Exercise requirements:
An exact copy of the entries below is needed, with every picture left out.

Given information:
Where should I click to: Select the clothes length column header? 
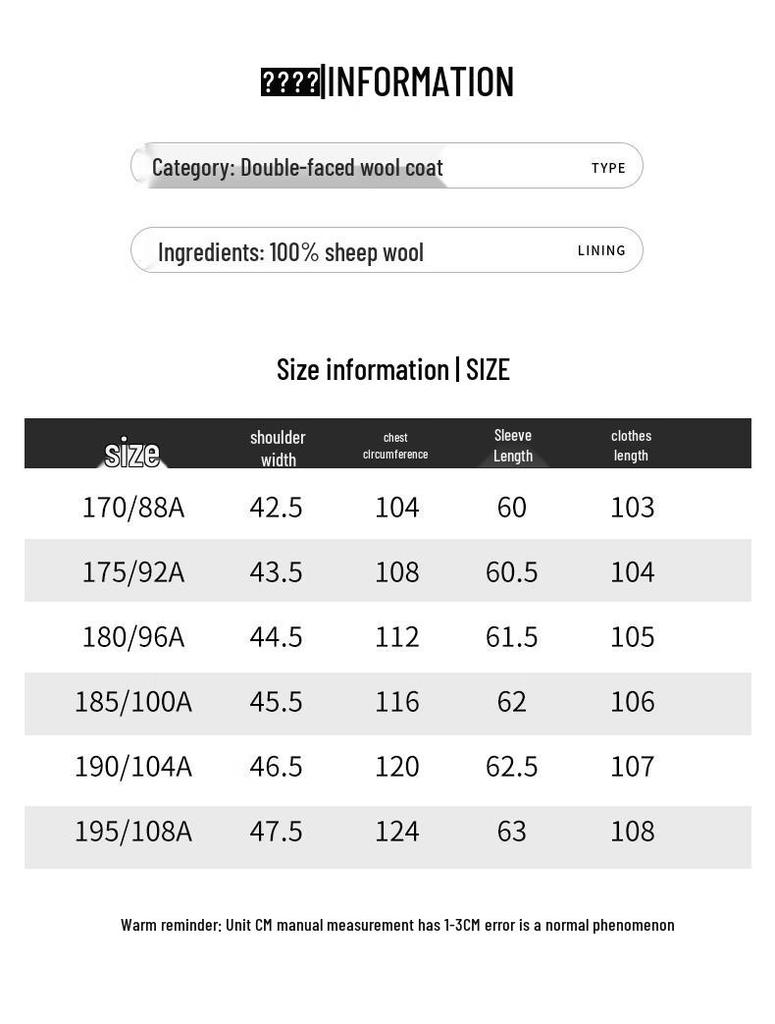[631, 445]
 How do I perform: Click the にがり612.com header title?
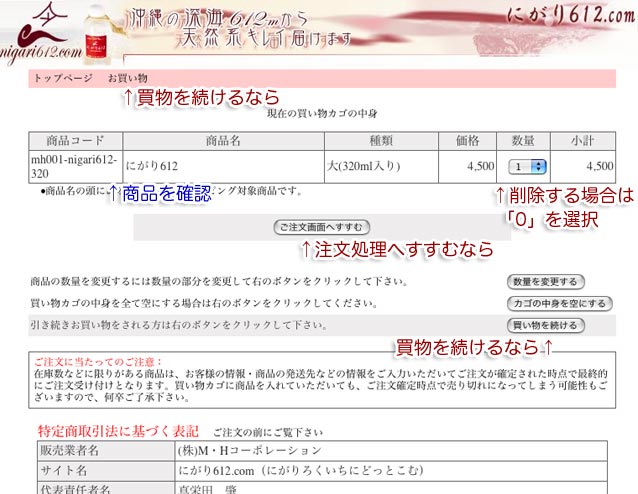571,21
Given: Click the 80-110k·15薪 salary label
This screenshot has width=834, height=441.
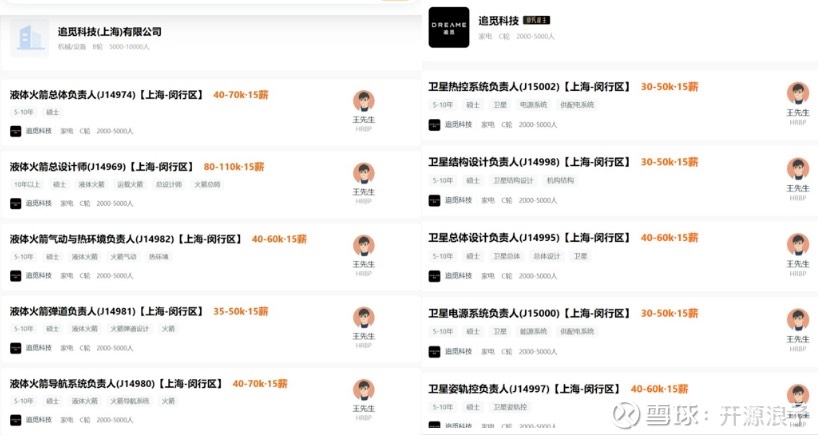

Answer:
Where should I click to: Select the clothes length column header? 
[631, 445]
 How do I perform: Click the にがり612.com header title?
571,21
Given: Click the 80-110k·15薪 salary label
This screenshot has width=834, height=441.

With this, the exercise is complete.